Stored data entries
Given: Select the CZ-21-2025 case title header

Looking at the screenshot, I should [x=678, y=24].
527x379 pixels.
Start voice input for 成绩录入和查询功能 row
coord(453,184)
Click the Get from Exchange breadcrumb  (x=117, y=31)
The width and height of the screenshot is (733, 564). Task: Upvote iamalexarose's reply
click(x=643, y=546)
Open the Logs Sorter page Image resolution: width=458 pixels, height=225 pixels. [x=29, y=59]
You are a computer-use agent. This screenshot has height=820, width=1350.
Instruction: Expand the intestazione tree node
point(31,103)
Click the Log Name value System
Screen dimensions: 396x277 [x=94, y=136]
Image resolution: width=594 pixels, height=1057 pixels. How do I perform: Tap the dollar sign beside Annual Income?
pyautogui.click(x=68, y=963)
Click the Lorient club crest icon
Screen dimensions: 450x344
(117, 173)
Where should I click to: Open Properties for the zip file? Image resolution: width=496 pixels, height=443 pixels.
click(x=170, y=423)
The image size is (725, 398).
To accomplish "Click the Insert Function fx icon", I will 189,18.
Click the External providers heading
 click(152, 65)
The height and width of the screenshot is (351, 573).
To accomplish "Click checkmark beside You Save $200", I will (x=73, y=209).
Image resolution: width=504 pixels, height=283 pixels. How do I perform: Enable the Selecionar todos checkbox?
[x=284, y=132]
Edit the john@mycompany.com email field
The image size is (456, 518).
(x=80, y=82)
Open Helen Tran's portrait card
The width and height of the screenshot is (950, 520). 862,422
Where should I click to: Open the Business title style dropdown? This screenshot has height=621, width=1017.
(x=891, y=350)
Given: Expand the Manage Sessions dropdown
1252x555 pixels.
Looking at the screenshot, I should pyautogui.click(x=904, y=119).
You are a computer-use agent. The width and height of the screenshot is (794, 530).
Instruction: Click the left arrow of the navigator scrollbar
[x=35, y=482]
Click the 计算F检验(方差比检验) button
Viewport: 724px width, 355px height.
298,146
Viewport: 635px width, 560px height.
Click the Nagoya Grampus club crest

EXERCISE BRIEF: The records above must be printed again in full, exactly as written.

EXERCISE RESULT:
Given: Select the CZ-21-2025 case title header

Looking at the screenshot, I should [x=678, y=24].
527x379 pixels.
Start voice input for 成绩录入和查询功能 row
coord(453,184)
Click the Get from Exchange breadcrumb  (x=117, y=31)
The width and height of the screenshot is (733, 564). Task: Upvote iamalexarose's reply
click(x=643, y=546)
Open the Logs Sorter page Image resolution: width=458 pixels, height=225 pixels. [x=29, y=59]
You are a computer-use agent. This screenshot has height=820, width=1350.
Instruction: Expand the intestazione tree node
point(31,103)
Click the Log Name value System
Screen dimensions: 396x277 [x=94, y=136]
Image resolution: width=594 pixels, height=1057 pixels. How do I perform: Tap the dollar sign beside Annual Income?
pyautogui.click(x=68, y=963)
Click the Lorient club crest icon
Screen dimensions: 450x344
(117, 173)
Where should I click to: Open Properties for the zip file? Image resolution: width=496 pixels, height=443 pixels.
click(x=170, y=423)
The image size is (725, 398).
To accomplish "Click the Insert Function fx icon", I will 189,18.
Click the External providers heading
 click(152, 65)
The height and width of the screenshot is (351, 573).
To accomplish "Click checkmark beside You Save $200", I will (x=73, y=209).
Image resolution: width=504 pixels, height=283 pixels. How do I perform: Enable the Selecionar todos checkbox?
[x=284, y=132]
Edit the john@mycompany.com email field
The image size is (456, 518).
(x=80, y=82)
Open Helen Tran's portrait card
The width and height of the screenshot is (950, 520). 862,422
Where should I click to: Open the Business title style dropdown? This screenshot has height=621, width=1017.
(x=891, y=350)
Given: Expand the Manage Sessions dropdown
1252x555 pixels.
Looking at the screenshot, I should pyautogui.click(x=904, y=119).
You are a computer-use agent. The width and height of the screenshot is (794, 530).
Instruction: Click the left arrow of the navigator scrollbar
[x=35, y=482]
Click the 计算F检验(方差比检验) button
Viewport: 724px width, 355px height.
298,146
Viewport: 635px width, 560px height.
Click the Nagoya Grampus club crest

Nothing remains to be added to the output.